We crossed the other arm of the bay (about five miles wide) with the ebb-tide, and anchored at the mouth of a small river called Anapui, which empties into the bay near its opening into the main river of Pará.

There are large mud flats near the mouth of this river, which are enclosed with small stakes driven in the mud close together, for the purpose of taking fish when the tide is out. A great many small fish—about the size of a herring—called mapará, are taken and salted for the food of the slaves and tapuios. The fishermen, in ludicrously small canoes, gathered around us, admiring our birds and asking many strange questions.

This river is about two hundred and fifty yards wide, and has a general depth of thirty-six feet. Its banks are lined with plantations of cane, sugar-mills, and potteries. Nearly all the rum and the pots for putting up the turtle-oil that are used on the river, are made in this district. The owners of these establishments are nearly all away at this time celebrating holy-week in Sta. Ana, or other neighboring villages.

The establishments are left in charge of domestics; and we saw no signs of activity or prosperity among them. Most of them have neat little chapels belonging to them.

The river Sta. Ana empties into the Anapui. We anchored at its mouth to await for the flood-tide. Our pilot, who always sleeps on the arched covering over the stern of the boat, rolled overboard in the night. The tide was fortunately nearly done, and the old man swam well, or he would have been lost.

The village of Sta. Ana is eight miles from the mouth of the river, and two hundred and fifty miles below Breves. It is the centre of the rum and molasses trade of the district. It is a small, neat looking village of about five hundred inhabitants; but the country around is very thickly settled; and thus the official account states the population of the town of Igarapé Mirim (which I take to be this Sta. Ana) at three thousand one hundred free persons, with two hundred and eighty-one slaves.

The river opposite the town is one hundred yards wide, and has a depth of thirty feet. Just above the village we entered the mouth of a creek called Igarapé Mirim. This creek has an average width of thirty yards, and depth, at this season, of fifteen feet.

Six miles of navigation on this creek brought us to a canal which connects the Sta. Ana with the river Mojú.

The canal is about a mile long, and has six feet of depth at this season. It seems, at present, in good condition, and large enough to give passage to a vessel of fifty tons.

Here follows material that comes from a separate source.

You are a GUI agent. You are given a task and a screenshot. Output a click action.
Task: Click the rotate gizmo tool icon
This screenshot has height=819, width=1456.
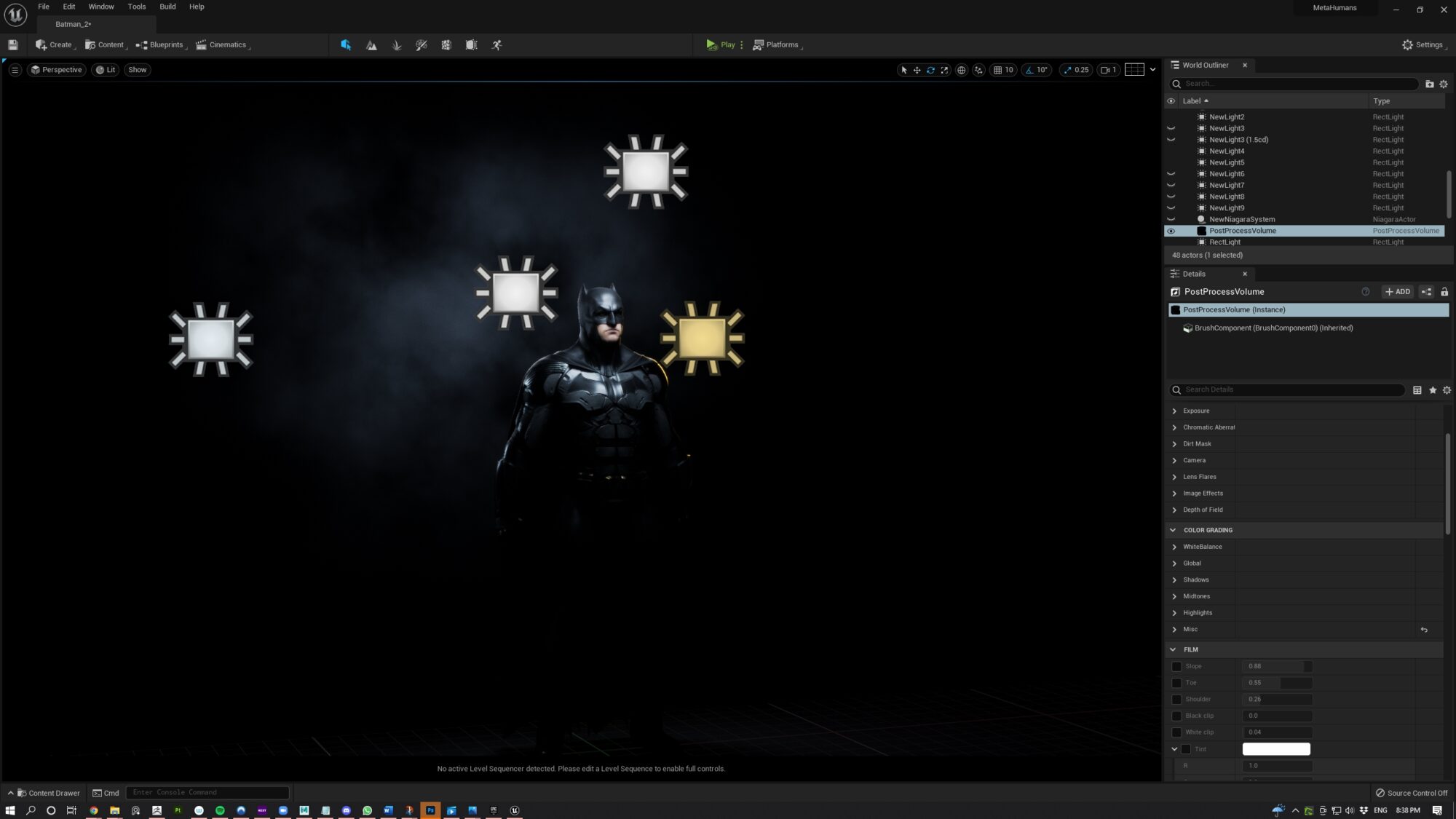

We found the Mojú a fine stream, of about four hundred yards in width, and forty-five feet deep opposite the entrance of the canal. The water was brown and clear, and the banks everywhere three or four feet out of the water. I was surprised to see so few houses on its banks. It looked very nearly as desolate as the Marañon in Peru.

Forty-five miles of descent of the Mojú brought us to the junction of the Acará, which comes in from the southeast. The estuary formed by the junction of the two rivers is about two and a half miles wide, and is called the river Guajará.

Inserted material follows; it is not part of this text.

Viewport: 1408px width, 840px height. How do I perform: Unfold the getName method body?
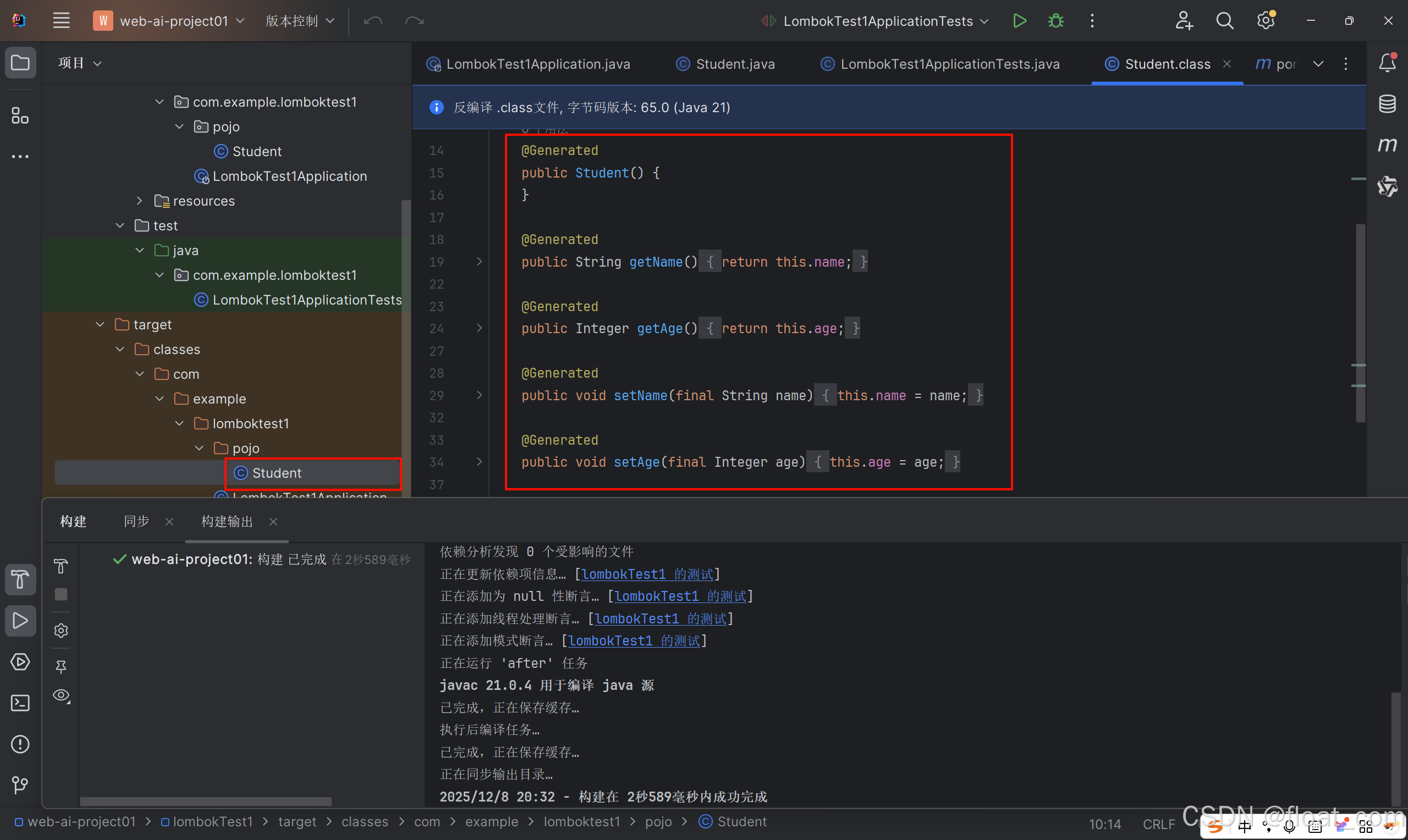[x=480, y=262]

Five miles of descent of the Guajará brought us to its entrance into the Pará river, five miles above the city, where we arrived at half-past 9 p. m. on the 11th of April.

I was so worn out when we arrived, that, although I had not heard from home, and knew that there must be letters here for me, I would not take the trouble to go to the consul's house to seek them; but sending Mr. Potter and the Frenchman ashore to their families, I anchored in the stream, and, wrapping myself in my blanket, went sullenly to sleep.

The charm of Mr. Norris's breakfast table next morning, however, with ladies and children seated around it, conversing in English, might have waked the dead. Under the care and kindness of himself and his family, I improved every hour; and was soon in condition to see what was to be seen, and learn what was to be learned, of the city of Pará.